Have (general) you ever been pushed over the edge by an insult? Or maybe too tired to argue with someone? Or so smitten that you agree to things you know are a bad idea? If so, you have lost a "social combat." And if it can happen to you, it can happen your character.
I have not only in real life lost my cool but on these very boards...
I have not only in real life given up because 'it's not worth it to argue' but I regularly do on these boards
between the ages of 13 and 30 more then 9 out of 10 things I did that I regret as stupid started with "I liked this girl..."
 

Umbran

Mod Squad
Staff member
Supporter
I'm all for it, but claiming that there exists some codification of a social system that doesn't heavily rely on DM fiat requires some actual counter examples.

How about a social system that doesn't require any more fiat than the combat system of the same game?

Fate. The social system works on exactly the same mechanical basis as combat, or anything else.
 

How about a social system that doesn't require any more fiat than the combat system of the same game?

Fate. The social system works on exactly the same mechanical basis as combat, or anything else.
I dont play fate/fudge but is it like how in WoD and the old west end games d6 system everything was just a skill check? do they have some way to tack your health?
 

Chaosmancer

Legend
Thought 1: “Social Combat” suggests to me that if you lose, you don’t just fail to get your desired outcome, but that the NPC does get theirs.* Which would mean that a PC might, for example, be forcibly persuaded to do something the player doesn’t desire, which is a big no-no for me.

Thought 2: But what if the player agrees to that beforehand, in what is essentially a bid in poker? Or raise, if you can adjust it on the fly. I.e., “I will try to deceive the guard into letting us in, and if I fail I will inadvertently let slip that we are really there to steal the royal seal.”

I could get behind something like that.

*To expand on that, if you fail to kill the dragon, it probably does not leave the game in the same state as if you hadn’t even tried. You’re possibly or probably dead. For “social combat” to be analogous, the loss state has to be worse than the state prior to the combat.

Yeah, I think your thought #2 covers most of it, once you start the "combat" you lay out the expectations. Basically "Okay, guys, we are going to engage in this like a combat, if you win you get X, but if you lose Y happens". This is actually something we fundamentally have in normal combat, it is just something so ubiquitous that we don't state the obvious consequences for failure. "Social Combat" would be different and would need us to state those consequences, because no one is used to it.
 

Celebrim

Legend
How about a social system that doesn't require any more fiat than the combat system of the same game?

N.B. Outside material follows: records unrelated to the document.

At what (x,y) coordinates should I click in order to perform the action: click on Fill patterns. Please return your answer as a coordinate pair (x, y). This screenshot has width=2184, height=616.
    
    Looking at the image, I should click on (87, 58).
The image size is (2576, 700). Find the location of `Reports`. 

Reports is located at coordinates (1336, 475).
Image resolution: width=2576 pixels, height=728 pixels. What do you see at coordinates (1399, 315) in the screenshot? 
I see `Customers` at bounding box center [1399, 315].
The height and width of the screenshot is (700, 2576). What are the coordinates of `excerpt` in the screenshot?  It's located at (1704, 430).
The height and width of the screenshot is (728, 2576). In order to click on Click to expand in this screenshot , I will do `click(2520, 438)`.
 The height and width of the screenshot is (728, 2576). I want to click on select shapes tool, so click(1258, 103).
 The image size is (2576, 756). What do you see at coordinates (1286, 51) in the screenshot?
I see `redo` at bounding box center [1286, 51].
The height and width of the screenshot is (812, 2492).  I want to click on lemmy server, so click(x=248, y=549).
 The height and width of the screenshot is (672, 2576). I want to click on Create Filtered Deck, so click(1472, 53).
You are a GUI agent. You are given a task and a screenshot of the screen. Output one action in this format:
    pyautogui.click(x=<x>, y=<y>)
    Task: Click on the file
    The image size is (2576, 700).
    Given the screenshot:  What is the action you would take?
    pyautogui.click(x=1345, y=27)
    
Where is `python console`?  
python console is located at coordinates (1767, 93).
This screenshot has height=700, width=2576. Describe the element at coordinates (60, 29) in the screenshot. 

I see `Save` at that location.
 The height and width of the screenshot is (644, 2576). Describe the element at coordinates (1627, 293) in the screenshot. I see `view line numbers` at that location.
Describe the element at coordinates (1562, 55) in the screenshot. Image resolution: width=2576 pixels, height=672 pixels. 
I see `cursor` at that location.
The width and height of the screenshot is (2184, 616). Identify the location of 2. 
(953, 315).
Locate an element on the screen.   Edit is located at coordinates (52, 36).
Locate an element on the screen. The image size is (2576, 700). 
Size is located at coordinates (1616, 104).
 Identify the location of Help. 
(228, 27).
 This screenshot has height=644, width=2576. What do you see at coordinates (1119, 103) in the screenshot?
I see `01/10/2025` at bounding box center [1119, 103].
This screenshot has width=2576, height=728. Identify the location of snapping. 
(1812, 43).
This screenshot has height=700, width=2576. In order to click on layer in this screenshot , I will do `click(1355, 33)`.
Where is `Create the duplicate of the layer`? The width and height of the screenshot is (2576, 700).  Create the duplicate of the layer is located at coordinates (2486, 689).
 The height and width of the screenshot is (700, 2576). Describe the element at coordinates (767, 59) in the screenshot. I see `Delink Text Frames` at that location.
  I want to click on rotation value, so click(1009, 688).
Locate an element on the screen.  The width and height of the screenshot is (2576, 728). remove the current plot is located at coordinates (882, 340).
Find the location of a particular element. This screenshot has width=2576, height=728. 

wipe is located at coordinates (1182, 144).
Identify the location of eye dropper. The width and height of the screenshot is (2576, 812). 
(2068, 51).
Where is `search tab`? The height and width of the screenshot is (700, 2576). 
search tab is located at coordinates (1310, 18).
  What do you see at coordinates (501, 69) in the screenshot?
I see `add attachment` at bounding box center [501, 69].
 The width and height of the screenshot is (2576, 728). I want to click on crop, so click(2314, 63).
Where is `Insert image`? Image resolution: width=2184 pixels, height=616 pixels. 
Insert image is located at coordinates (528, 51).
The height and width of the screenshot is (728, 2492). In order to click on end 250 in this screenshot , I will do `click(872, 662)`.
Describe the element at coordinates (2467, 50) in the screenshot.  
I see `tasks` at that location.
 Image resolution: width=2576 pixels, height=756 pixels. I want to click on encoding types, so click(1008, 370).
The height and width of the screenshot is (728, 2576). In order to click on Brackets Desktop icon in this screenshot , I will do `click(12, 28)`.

Fate. The social system works on exactly the same mechanical basis as combat, or anything else.

I already mentioned DitV as well where the social system works on almost exactly the same mechanical basis, with the primary exception being that you can bid a physical/combat challenge to trump any social challenge bid. In other words, if negotiations aren't going well, you could always punch them in the face. Which I like because it kind of captures our intuition about the finality of physical versus social.

When you say, "The social system works on exactly the same mechanical basis as combat", how much fiat do you think FATE actually requires?

I've watched FATE played by one of it's creator, and it gives vastly more power to the GM to arbitrate outcomes arbitrarily than is generally expected of D&D. In my opinion, the whole game is Rule Zero with color, and as ran it felt adversarial to me. I have never felt more sorry for Wil Wheaton, whom I'm not generally inclined to empathize with, than watching him struggling to play FATE. And as this thread is somewhat an extension of the prior one, I have to feel that FATE made the whole game about leveraging personal charisma to influence the GM.